Freshman Rep. Cori Bush (D-Mo.) lashed out at St. Louis-area attorney Mark McCloskey on Wednesday after he was pardoned by Gov. Mike Parsons for his misdemeanor conviction over an incident last summer in which he and wife Patricia McCloskey defended their home with firearms against a BLM mob.
In an interview with CNN’s “New Day,” Bush called the pardon “absolutely unbelievable,” adding that there are other pardons Parsons, a Republican, ought to be issuing and warned that Mark McCloskey’s “day will come.”
“It is absolutely unbelievable. There are pardons that we have been asking for, pardons that actually should happen in Missouri, and that was not one,” Bush said, stating her opinion.
“That was not one. They stood there. They pointed their guns totally reckless to a group of non-violent protesters walking down a street that had no clue that they lived there, didn’t care that they lived there, didn’t know them, didn’t want to know them, didn’t want to know them,” she added.

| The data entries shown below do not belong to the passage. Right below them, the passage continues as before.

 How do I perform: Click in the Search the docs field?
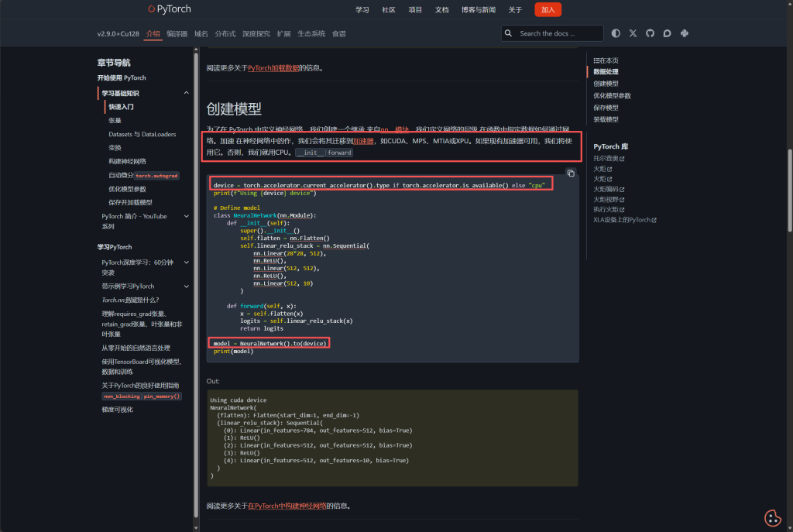pyautogui.click(x=558, y=33)
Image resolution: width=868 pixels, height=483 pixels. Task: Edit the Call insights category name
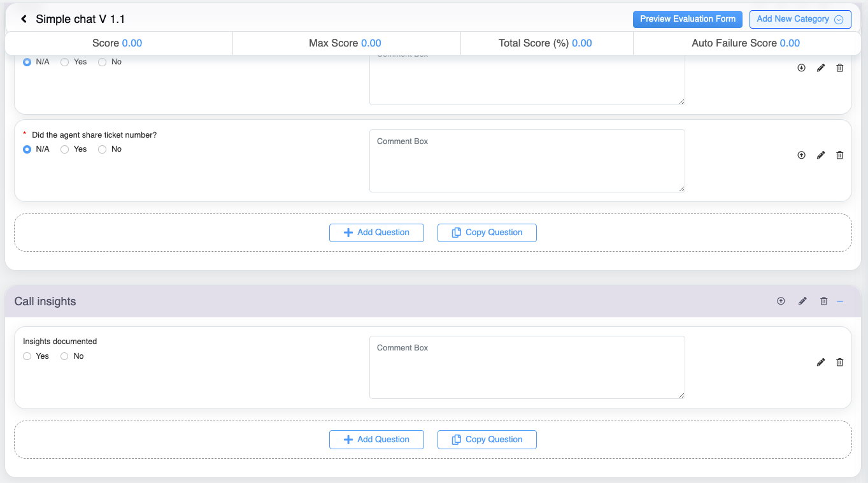click(802, 301)
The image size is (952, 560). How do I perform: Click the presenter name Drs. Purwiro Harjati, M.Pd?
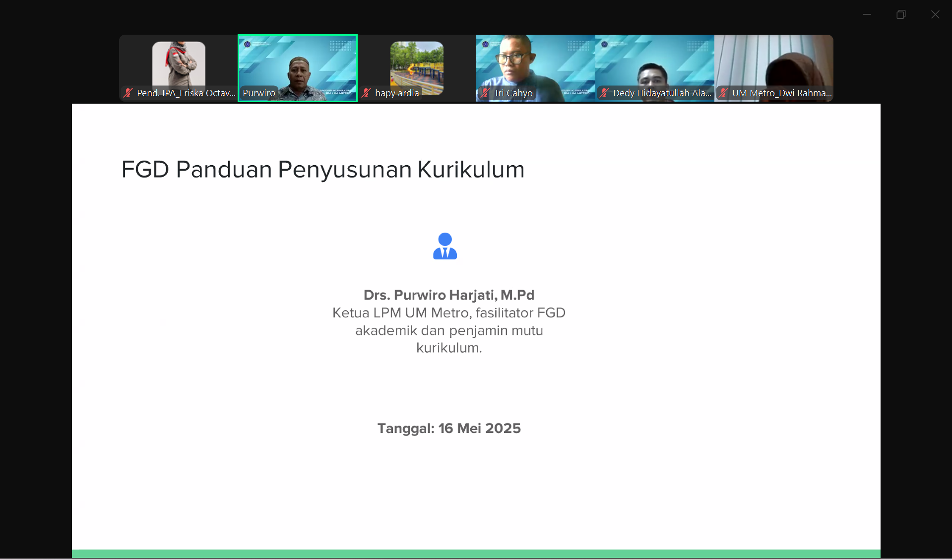click(448, 295)
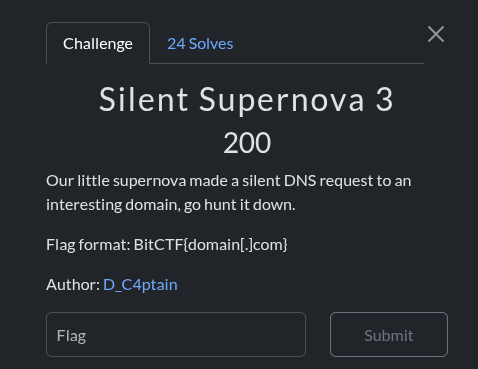The image size is (478, 369).
Task: View the list of solvers via 24 Solves
Action: click(200, 44)
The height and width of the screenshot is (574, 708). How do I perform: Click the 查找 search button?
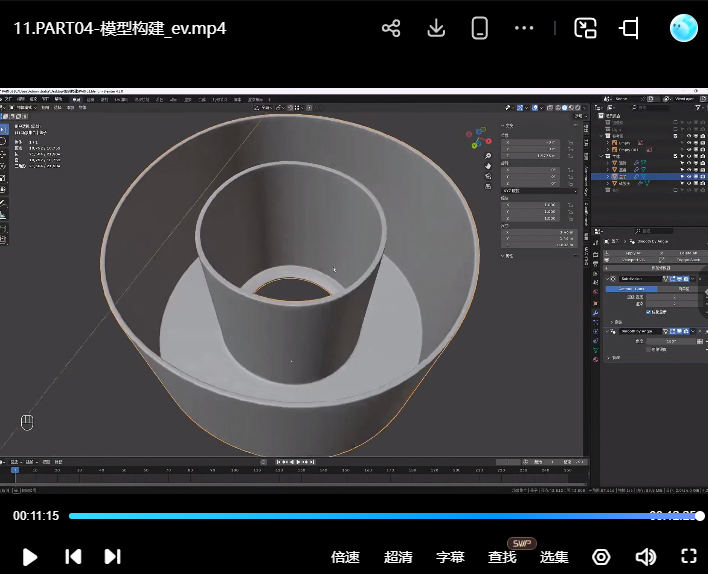coord(502,557)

In fact, reports at the time noted that the McCloskeys live in a private, locked, gated community and that Black Lives Matter protesters who were on their way to protest in front of then-Mayor Lyda Krewson’s residence actually broke in, which many observers at the time said amounted to a textbook case of trespassing. However, no BLM demonstrators were arrested or cited.
The McCloskeys were, however, despite the fact that they told police they were in fear of their lives and that some in the crowd were acting in a manner that led the couple to believe their lives and property were in danger. St. Louis Kim Gardner filed charges against the McCloskeys, though she and her entire staffer were later removed from the case by a St. Louis County judge for politicizing and attempting to fundraise off of it.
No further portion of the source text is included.